Case 33: A 71-Year-Old Man in the CCU
A 71-year-old man, who had angioplasty and stenting of the main left and anterior descending coronary arteries 10 months earlier, is admitted to the CCU with non-ST-elevation myocardial infarction. He is scheduled to undergo coronary angiography:
- Marked sinus bradycardia, 45/min
- Poor R wave progression from V1 to V4 (previous anterior infarction)
- ST-T abnormality in I, aVL and the inferior leads , consider inferior-lateral ischemia
One hour after admission the patient has sudden loss of consciousness. The ECG monitor revealed an arrhythmia:
- Atrial fibrlllation with rapid ventricular response, followed by ventricular fibrillation
“Code blue” is called. Resuscitation procedures is promptly carried out and the patient is successfully defibrillated. He becomes fully conscious. The blood pressure is 110/72. The pulse is irregular, 130/min.
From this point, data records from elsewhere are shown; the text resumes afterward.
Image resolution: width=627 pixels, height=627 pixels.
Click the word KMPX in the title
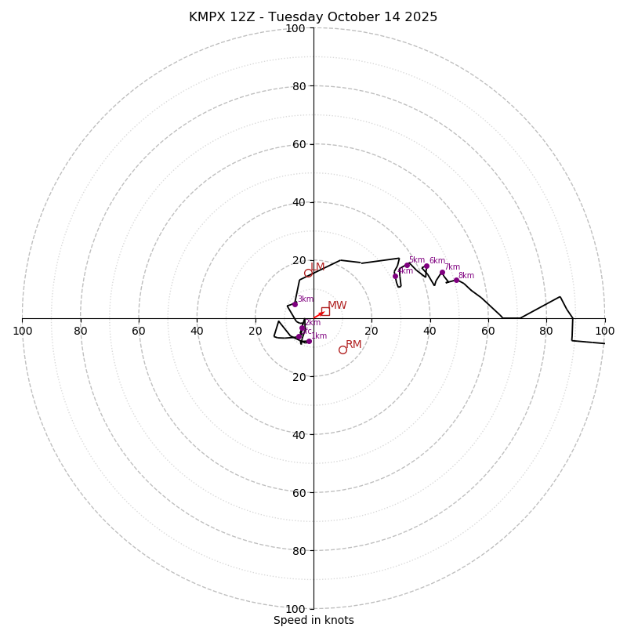[208, 17]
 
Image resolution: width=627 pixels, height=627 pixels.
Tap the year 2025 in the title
[421, 17]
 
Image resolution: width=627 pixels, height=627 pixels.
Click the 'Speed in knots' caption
[314, 620]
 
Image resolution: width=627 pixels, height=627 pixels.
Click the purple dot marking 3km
[295, 304]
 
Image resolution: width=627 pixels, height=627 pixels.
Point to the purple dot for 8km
[456, 280]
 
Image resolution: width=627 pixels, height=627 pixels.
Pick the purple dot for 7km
[442, 273]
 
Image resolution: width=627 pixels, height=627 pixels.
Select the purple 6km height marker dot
[426, 266]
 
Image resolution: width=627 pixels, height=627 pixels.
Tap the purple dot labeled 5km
[407, 265]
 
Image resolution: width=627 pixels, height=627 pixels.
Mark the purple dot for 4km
[395, 276]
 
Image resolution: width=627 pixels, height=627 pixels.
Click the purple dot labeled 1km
[309, 341]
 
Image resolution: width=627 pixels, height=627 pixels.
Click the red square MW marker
[325, 311]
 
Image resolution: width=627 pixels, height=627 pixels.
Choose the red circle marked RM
[342, 350]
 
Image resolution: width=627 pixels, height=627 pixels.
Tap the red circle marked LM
[308, 274]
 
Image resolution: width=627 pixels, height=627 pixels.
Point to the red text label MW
[337, 306]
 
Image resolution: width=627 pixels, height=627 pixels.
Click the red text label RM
[353, 345]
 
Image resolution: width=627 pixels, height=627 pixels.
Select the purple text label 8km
[466, 276]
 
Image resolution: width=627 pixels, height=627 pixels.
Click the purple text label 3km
[305, 299]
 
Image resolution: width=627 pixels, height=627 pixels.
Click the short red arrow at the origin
[318, 315]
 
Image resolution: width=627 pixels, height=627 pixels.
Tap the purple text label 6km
[437, 261]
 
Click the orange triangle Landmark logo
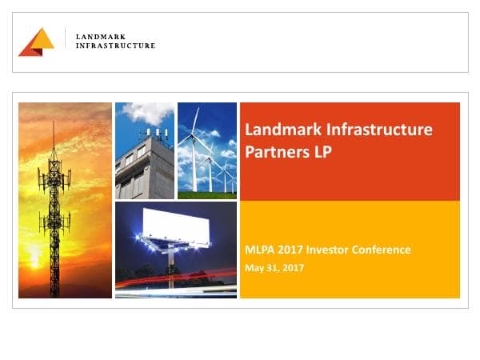click(37, 42)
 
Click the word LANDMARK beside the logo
click(98, 37)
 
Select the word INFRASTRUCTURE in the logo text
click(115, 46)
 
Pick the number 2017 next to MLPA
click(291, 250)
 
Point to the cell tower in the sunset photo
click(54, 200)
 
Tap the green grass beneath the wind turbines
click(206, 194)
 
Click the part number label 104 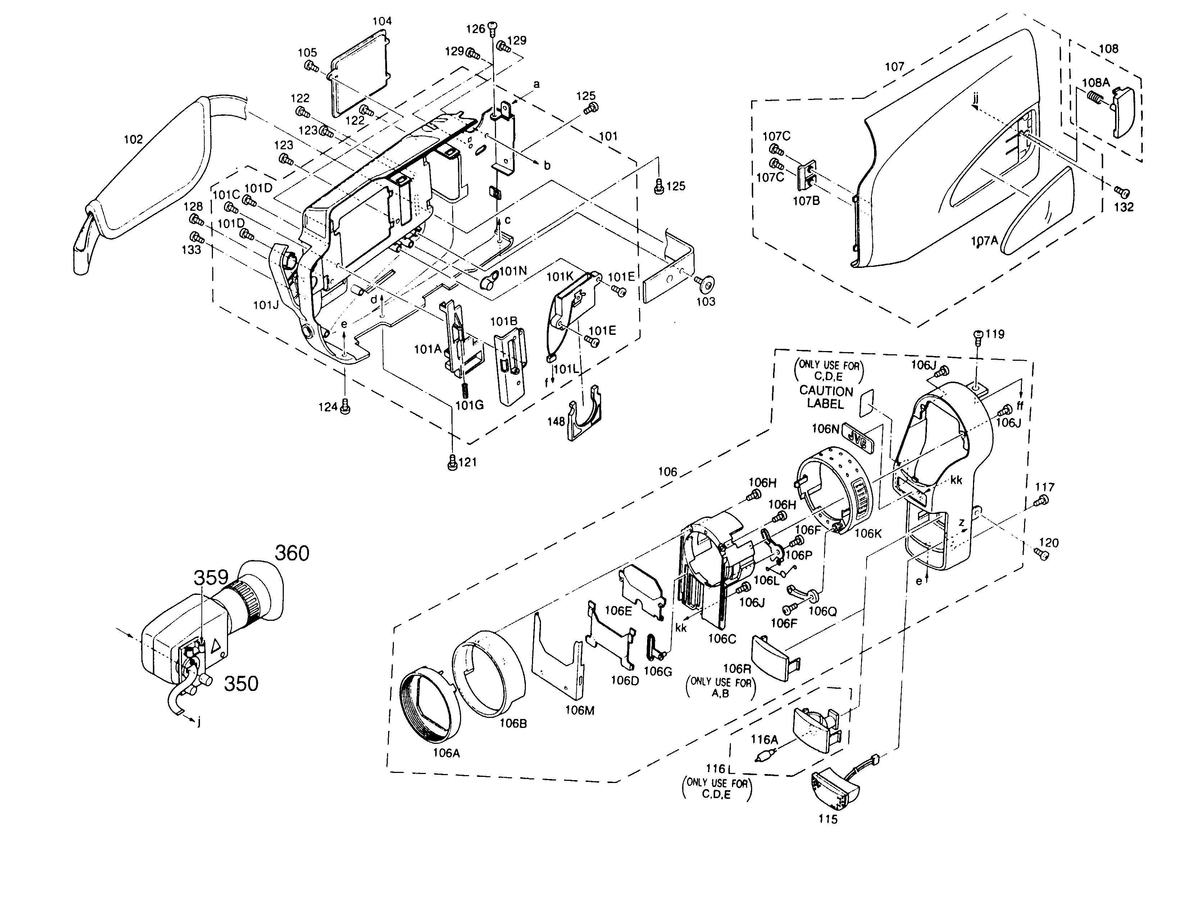pos(382,21)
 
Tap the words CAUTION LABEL pos(826,397)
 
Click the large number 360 pos(291,553)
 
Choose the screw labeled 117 pos(1042,500)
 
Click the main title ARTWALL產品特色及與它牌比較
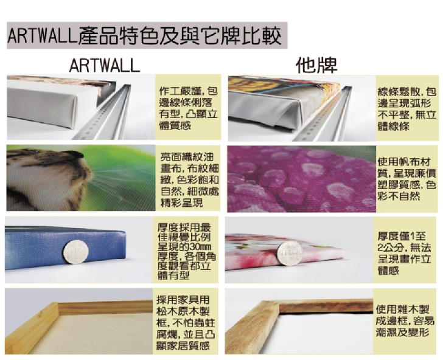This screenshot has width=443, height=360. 144,36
ECG 3 is recorded:
- Atrial fibrillation with rapid ventricular response (134/min)
- Poor R wave progression from V1 to V3. Q wave in V4.
- Previous anterior infarction
- Non-specific T wave abnormality
The patient was taken to the cardiac catheterization lab. The stent in the main left coronary was fully patent. There were no new lesions in the left anterior descending and circumflex arteries. There was a proximal occlusion of the right coronary artery that was successfully dilated and stented. There were no complications and the patient had a satisfactory and stable clinical course.